REQUIRED TASK - Could you convert the listing, starting at the line containing "Click the blue Like reaction icon" and ending at the line containing "tap(331, 338)", into a JSON list of strings with one string per line, skipping blank lines and omitting the pictures?

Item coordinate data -
+++

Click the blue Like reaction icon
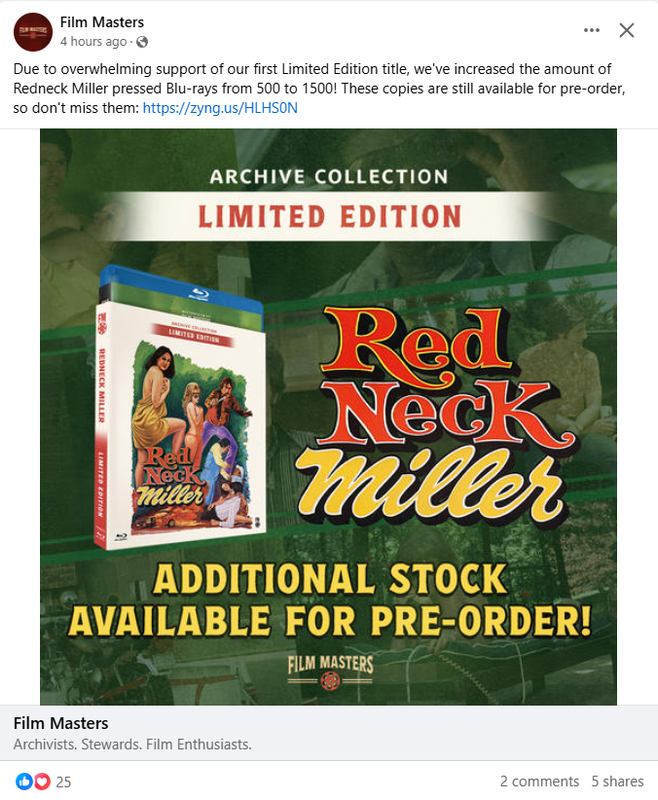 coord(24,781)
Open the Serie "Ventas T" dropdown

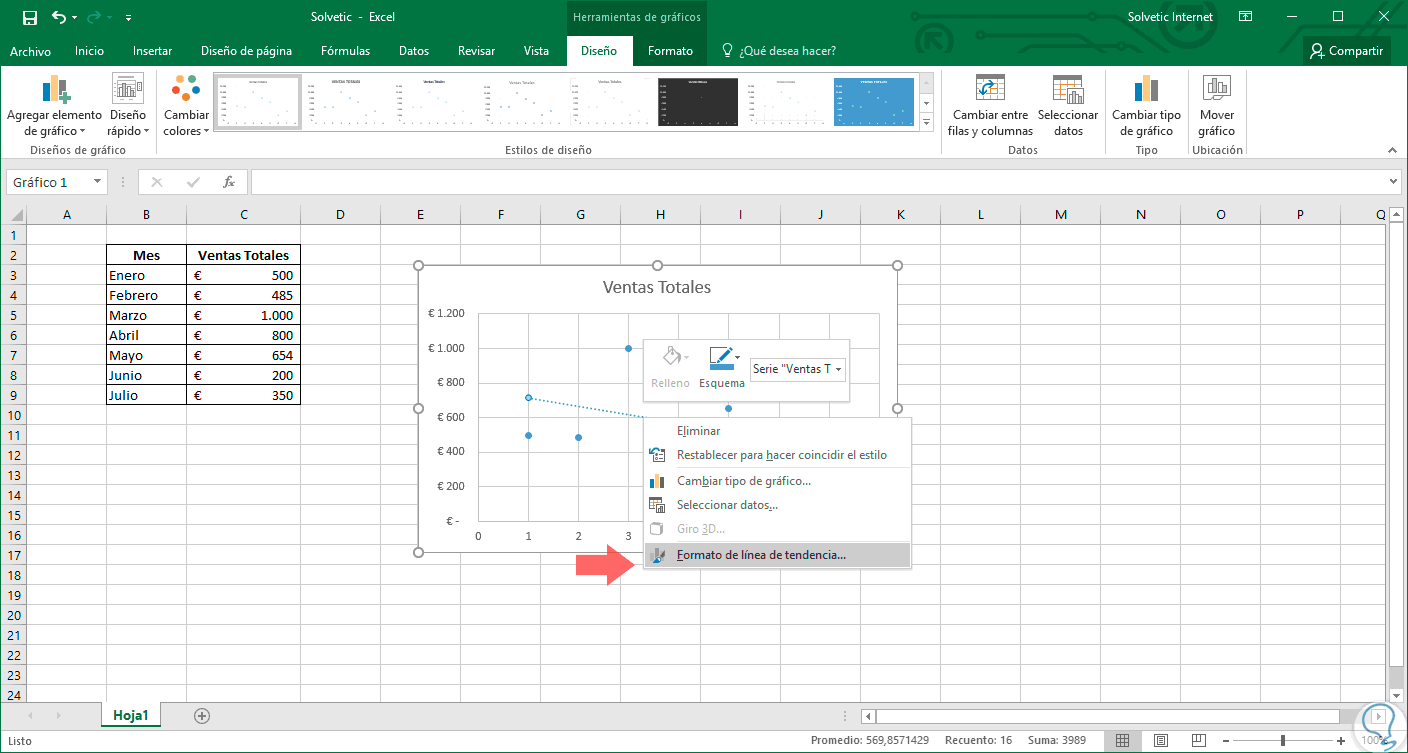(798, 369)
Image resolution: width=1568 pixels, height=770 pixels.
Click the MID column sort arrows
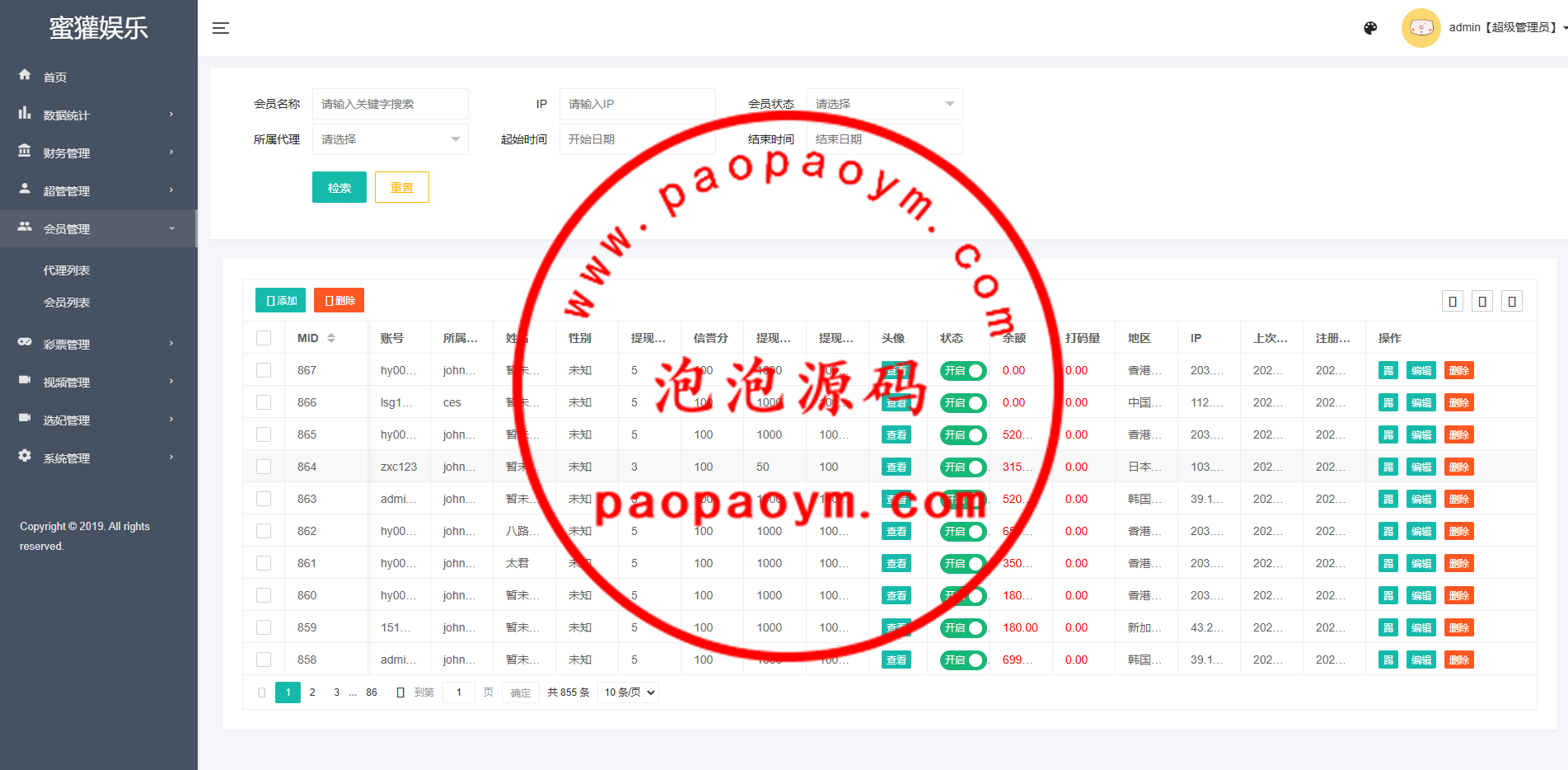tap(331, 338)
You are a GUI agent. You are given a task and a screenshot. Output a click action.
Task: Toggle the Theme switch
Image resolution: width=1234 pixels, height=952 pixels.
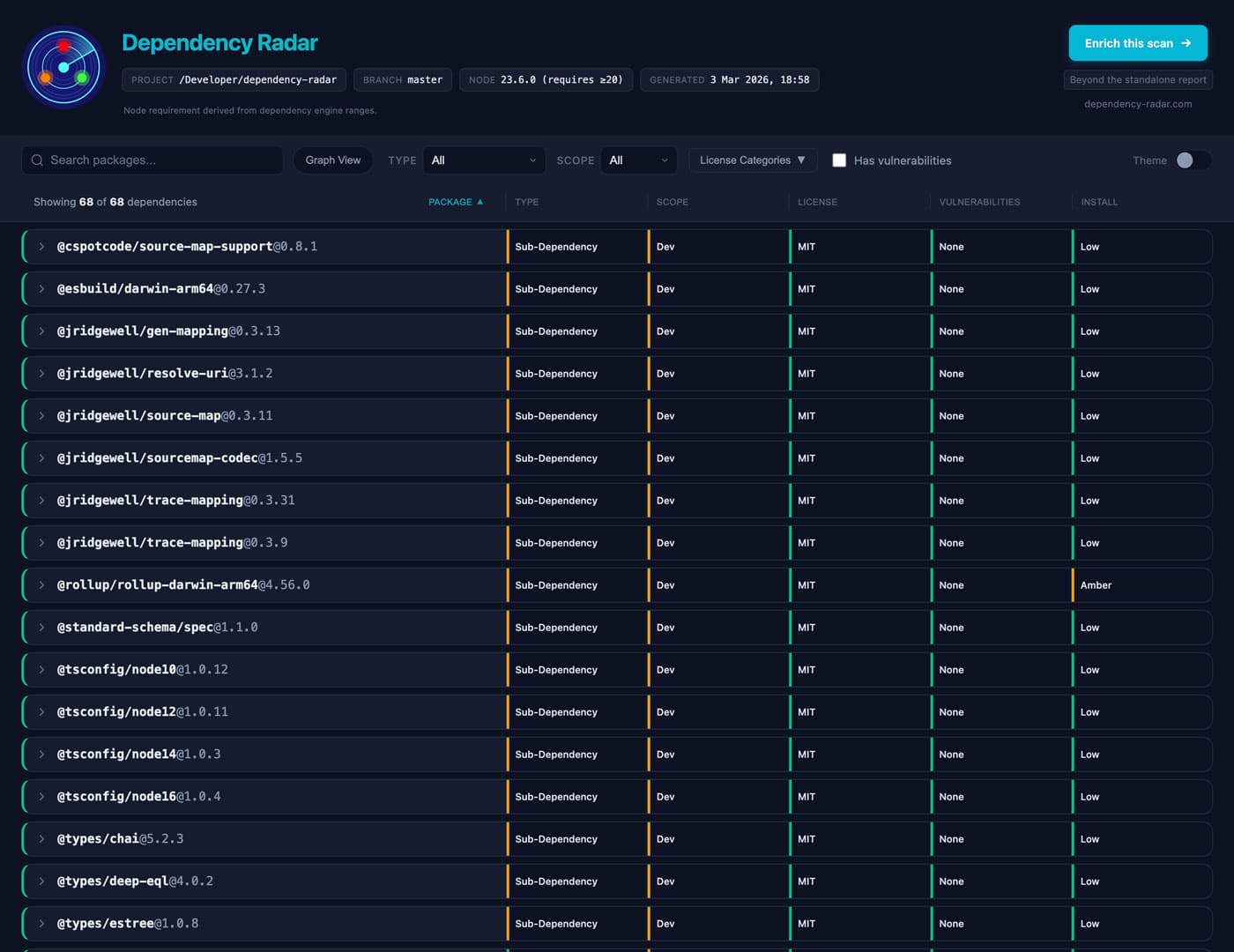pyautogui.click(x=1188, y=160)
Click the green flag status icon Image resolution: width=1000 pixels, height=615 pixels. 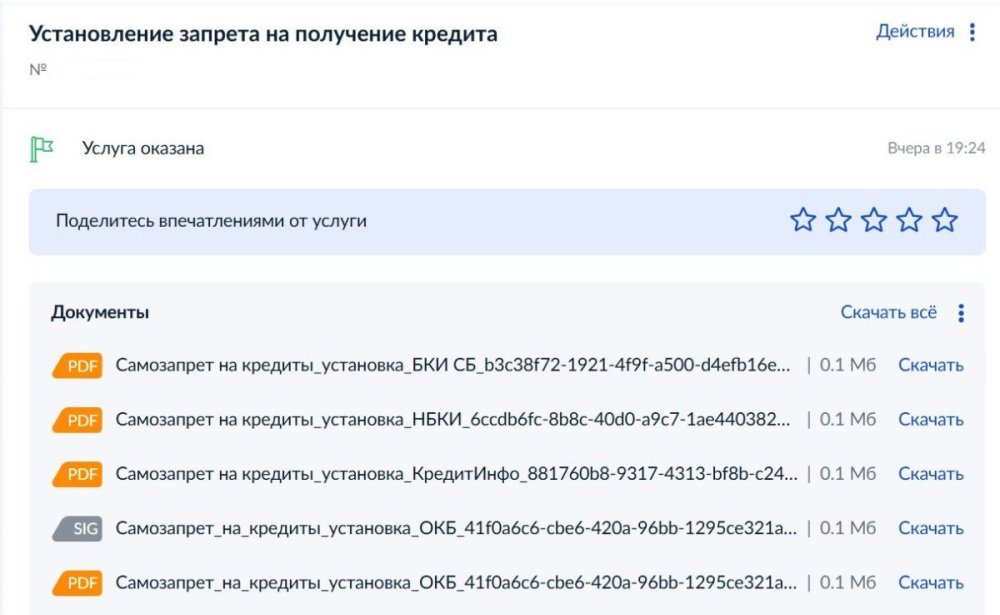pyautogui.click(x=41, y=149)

+++

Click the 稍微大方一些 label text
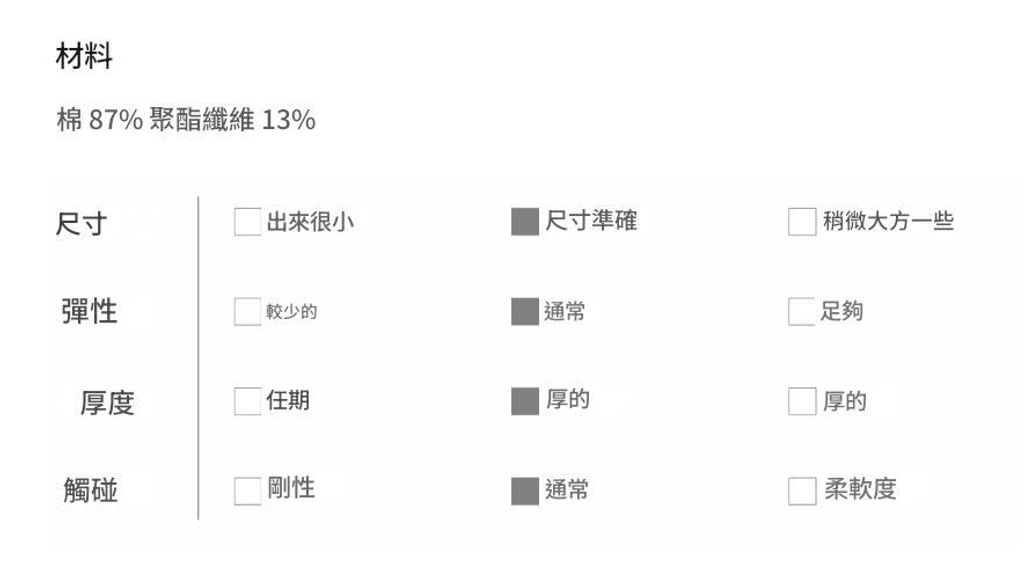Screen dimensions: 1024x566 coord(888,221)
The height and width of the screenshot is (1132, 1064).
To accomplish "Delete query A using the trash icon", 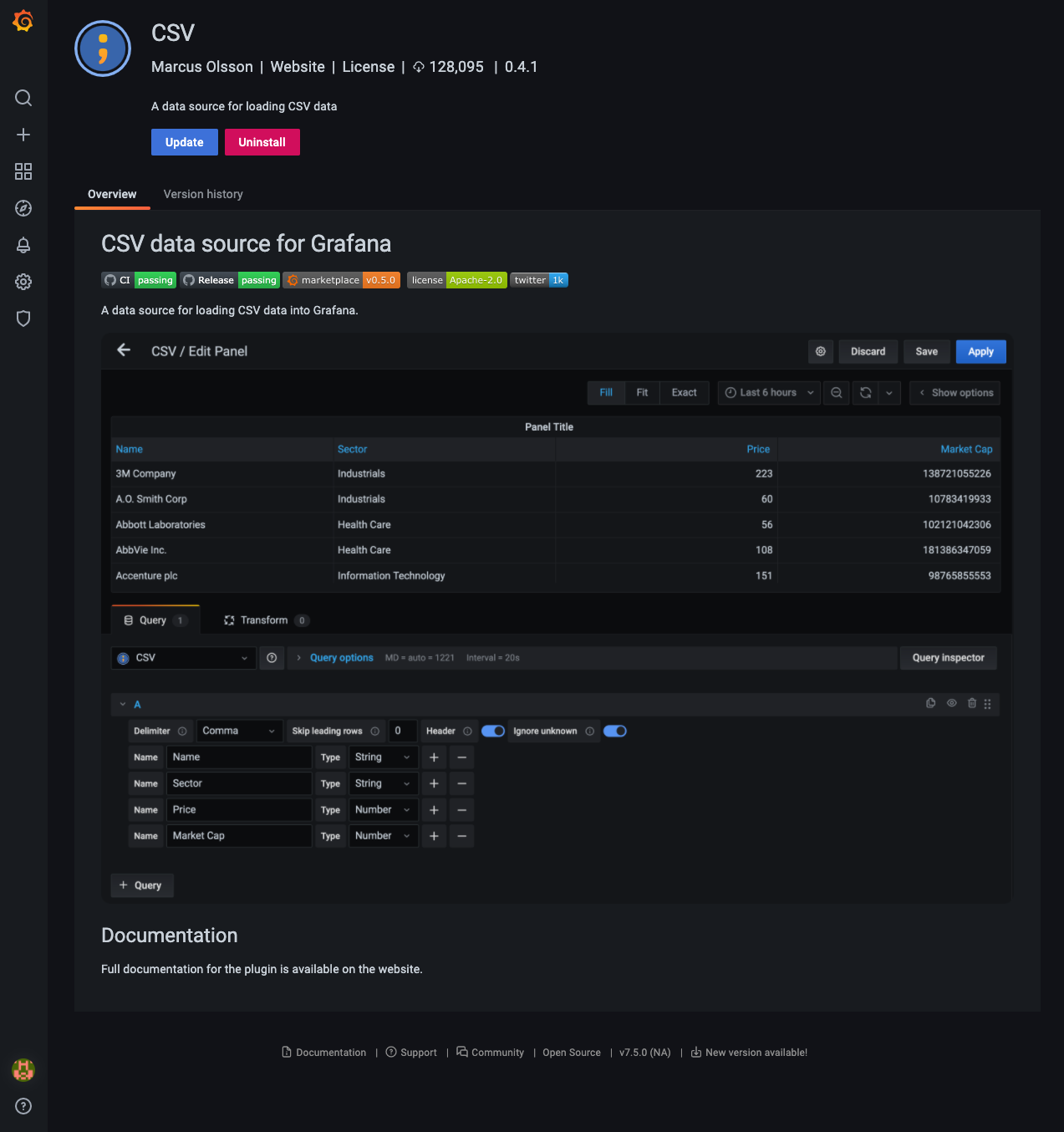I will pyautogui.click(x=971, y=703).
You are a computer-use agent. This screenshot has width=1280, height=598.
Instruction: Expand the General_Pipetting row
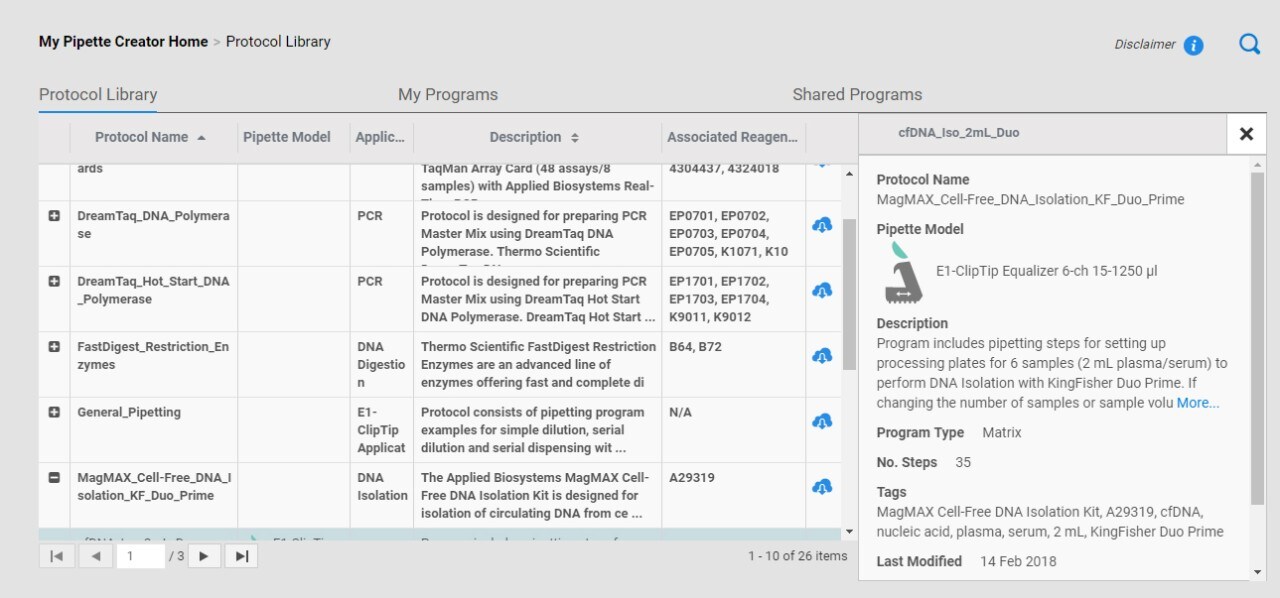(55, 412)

+++

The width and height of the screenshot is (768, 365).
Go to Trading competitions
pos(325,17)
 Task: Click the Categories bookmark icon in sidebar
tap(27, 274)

+++

THE RESULT -
[
  "Click the blue Like reaction icon",
  " coord(24,781)",
  "Open the Serie \"Ventas T\" dropdown",
  "(798, 369)",
  "Image resolution: width=1568 pixels, height=770 pixels.",
  "Click the MID column sort arrows",
  "tap(331, 338)"
]